515 重責を担う

彼は我儘になれない、矢野家のことを考えなければならない。

家主として重責を担っているのだ。

矢野朱里は溜息をつき、「そうだったんですね。でも叔父さん、なぜ当時澤蘭子と結婚したんですか?おばあちゃんが言うには、もっと相応しい人がいたのに、叔父さんは魔が差したように彼女と結婚したって」

澤蘭子は山村の娘で、学歴も低かった。

容姿は悪くなかったが、矢野夫人としての基準には遠く及ばず、性格も良くなかった。

もし矢野寿が偶然澤蘭子と出会わなければ、二人は一生交わることもなく、結婚などありえなかったはずだ。
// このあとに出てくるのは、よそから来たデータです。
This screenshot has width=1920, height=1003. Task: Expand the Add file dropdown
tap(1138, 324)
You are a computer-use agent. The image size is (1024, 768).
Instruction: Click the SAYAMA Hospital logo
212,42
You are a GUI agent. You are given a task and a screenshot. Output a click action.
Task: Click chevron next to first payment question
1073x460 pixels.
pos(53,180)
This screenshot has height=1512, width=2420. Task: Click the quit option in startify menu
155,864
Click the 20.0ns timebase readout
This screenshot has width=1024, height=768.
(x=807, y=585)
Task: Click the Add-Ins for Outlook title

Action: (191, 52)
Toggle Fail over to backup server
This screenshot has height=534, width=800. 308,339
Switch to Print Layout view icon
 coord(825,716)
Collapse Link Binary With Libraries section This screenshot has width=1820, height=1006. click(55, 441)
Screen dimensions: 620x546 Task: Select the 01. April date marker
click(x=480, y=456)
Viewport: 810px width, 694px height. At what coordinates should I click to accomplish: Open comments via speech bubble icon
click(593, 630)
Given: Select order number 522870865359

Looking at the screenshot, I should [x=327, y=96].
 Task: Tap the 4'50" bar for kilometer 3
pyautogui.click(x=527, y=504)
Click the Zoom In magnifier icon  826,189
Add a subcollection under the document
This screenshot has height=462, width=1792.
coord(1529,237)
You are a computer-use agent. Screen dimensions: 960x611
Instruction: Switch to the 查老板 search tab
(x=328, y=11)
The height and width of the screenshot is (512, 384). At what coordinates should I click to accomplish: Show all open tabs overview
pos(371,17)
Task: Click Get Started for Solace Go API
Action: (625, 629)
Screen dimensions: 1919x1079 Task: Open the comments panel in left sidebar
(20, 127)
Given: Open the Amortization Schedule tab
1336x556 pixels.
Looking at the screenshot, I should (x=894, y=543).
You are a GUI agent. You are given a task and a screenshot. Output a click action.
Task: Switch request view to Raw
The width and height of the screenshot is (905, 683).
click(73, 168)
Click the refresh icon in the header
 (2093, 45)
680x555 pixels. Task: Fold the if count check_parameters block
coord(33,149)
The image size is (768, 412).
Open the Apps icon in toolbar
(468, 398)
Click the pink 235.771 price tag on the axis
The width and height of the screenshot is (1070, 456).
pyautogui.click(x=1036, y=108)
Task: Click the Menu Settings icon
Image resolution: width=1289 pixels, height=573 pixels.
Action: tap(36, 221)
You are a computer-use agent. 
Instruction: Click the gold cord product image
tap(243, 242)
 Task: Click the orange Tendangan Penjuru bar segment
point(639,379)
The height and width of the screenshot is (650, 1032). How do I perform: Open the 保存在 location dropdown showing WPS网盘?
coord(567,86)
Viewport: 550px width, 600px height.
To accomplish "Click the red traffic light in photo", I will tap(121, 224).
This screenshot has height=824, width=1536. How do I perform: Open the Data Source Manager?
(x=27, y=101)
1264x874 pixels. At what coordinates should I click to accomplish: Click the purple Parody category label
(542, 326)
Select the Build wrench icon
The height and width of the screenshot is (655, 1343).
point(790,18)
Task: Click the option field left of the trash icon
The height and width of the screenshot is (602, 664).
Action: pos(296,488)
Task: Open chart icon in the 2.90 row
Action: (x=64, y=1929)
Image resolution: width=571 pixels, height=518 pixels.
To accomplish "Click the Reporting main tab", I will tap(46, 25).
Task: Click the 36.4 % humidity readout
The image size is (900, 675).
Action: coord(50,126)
矢野寿は目に悔しさを滲ませながら、ゆっくりと語った。「私は呪術をかけられていて、澤蘭子を見ると思わず惹かれてしまい、他の女性には嫌悪感を覚えるんだ」

澤蘭子の前でしか、心が動くことはなかった。

他の女性に対しては、何となく吐き気を感じ、澤蘭子以外の女性に感情を抱くと、数日間嘔吐が続いた。

矢野朱里は驚きのあまり口を開けたままになった。

矢野寿は続けた。「彼女との結婚も偶然だった。あの夜、私は酒席があって、酔いが覚めたら彼女と一緒のベッドにいた。それから私たちは結婚することになった」

その後、澤家への投資や矢野徹の養子縁組など、彼は澤蘭子のために衝動的に多くのことをしてきた。

矢野寿は頭が冴えるたびに、極度の苦痛を感じていた。

自分が一体どうしてしまったのか分からなかった。

澤蘭子を愛してはいないと確信していたのに、彼女に会うたびに話したくなり、まるで恋に落ちた男のように振る舞ってしまう。

結婚したばかりの頃は、澤蘭子の前にいると自分をコントロールできなかった。

そんな自分を憎んでもいた。

矢野寿は続けた。「その後調査を始めると、彼女の背後で誰かが全てを計画していることが分かった。それらの勢力を見つけるためには耐えるしかなく、今までずっと我慢してきたんだ」

矢野朱里は同情的に叔父を見つめ、「叔父さん、常さんは叔父さんの子供なんですか?」

矢野寿は頷いた。「矢野常は私の子供だ。あの時、訳も分からず彼女と一夜を共にして、常ができた。もし私が澤蘭子を監視していなければ、彼女はきっとこの子を堕ろしていただろう」

そうなれば、彼は一生自分の子供を持てなかっただろう。

澤蘭子は憎らしいが、矢野常は罪のない子供だ。